A total of 1×104 HK1 cells/well or 3×104 C666.1 cells/well are seeded into 96-multiwell microtiter plates. At 24 h following seeding, the medium is aspirated and replaced with fresh medium containing various concentrations of silvestrol or Episilvestrol. Vehicle control cultures receive DMSO alone. The cells are then incubated for 24 h at 37°C in an atmosphere containing 5% CO2. The number of viable cells at the end of the incubation period is measured using MTS assay. Absorbance at 490 nm is read and subtracted with non-specific absorbance measured at 630 nm. Wells containing medium without cells serve as blanks. Cell viability is calculated as a percentage compared to the control cells, which are arbitrarily assigned 100% viability. The half maximal inhibitory concentration (IC50) values are graphically obtained from the dose-response curves[3].

References:

[1]. Chambers JM, et al. Synthesis of biotinylated episilvestrol: highly selective targeting of the translation factors eIF4AI/II. Org Lett. 2013 Mar 15;15(6):1406-9.

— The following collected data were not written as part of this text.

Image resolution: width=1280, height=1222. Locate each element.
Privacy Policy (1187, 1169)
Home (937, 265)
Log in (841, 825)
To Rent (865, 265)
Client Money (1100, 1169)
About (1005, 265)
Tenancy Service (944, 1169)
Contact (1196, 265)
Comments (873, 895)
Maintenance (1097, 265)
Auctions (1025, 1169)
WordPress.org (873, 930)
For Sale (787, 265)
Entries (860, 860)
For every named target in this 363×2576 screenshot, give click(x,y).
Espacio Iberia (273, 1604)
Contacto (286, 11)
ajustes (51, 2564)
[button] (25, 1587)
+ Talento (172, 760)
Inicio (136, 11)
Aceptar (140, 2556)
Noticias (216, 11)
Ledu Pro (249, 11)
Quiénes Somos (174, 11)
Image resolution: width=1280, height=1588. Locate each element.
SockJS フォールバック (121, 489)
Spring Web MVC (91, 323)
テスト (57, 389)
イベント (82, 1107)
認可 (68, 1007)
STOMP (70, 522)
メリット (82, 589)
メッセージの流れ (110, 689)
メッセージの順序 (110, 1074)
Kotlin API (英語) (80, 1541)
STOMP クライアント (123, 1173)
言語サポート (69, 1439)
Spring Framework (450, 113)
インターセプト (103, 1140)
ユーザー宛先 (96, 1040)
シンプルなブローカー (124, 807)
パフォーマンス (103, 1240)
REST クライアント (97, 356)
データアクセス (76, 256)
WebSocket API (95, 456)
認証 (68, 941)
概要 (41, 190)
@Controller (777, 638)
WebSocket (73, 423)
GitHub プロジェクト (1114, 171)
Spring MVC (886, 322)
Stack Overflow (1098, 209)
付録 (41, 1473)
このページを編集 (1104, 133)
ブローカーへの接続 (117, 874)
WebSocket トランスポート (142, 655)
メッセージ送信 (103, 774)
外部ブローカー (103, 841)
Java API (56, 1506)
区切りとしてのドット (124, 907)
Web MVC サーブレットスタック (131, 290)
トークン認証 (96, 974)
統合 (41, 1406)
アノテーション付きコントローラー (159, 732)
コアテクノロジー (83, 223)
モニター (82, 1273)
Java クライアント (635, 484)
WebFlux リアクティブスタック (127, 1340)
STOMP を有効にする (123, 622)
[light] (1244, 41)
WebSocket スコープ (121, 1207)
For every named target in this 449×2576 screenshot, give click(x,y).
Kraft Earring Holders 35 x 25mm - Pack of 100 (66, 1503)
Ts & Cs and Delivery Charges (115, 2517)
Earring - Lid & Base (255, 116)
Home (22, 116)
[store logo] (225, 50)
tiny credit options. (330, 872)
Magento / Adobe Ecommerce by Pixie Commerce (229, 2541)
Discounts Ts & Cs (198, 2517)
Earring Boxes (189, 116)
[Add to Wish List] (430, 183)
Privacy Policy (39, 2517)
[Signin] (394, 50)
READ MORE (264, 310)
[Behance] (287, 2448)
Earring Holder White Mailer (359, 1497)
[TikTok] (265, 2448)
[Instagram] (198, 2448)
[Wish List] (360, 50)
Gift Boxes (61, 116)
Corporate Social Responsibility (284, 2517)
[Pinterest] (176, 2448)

[2]. Hwang BY, et al. Silvestrol and episilvestrol, potential anticancer rocaglate derivatives from Aglaia silvestris. J Org Chem. 2004 May 14;69(10):3350-8.
[3]. Daker M, et al. Inhibition of nasopharyngeal carcinoma cell proliferation and synergism of cisplatin with silvestrol and episilvestrol isolated from Aglaia stellatopilosa. Exp Ther Med. 2016 Jun;11(6):2117-2126. Epub 2016 Mar 29.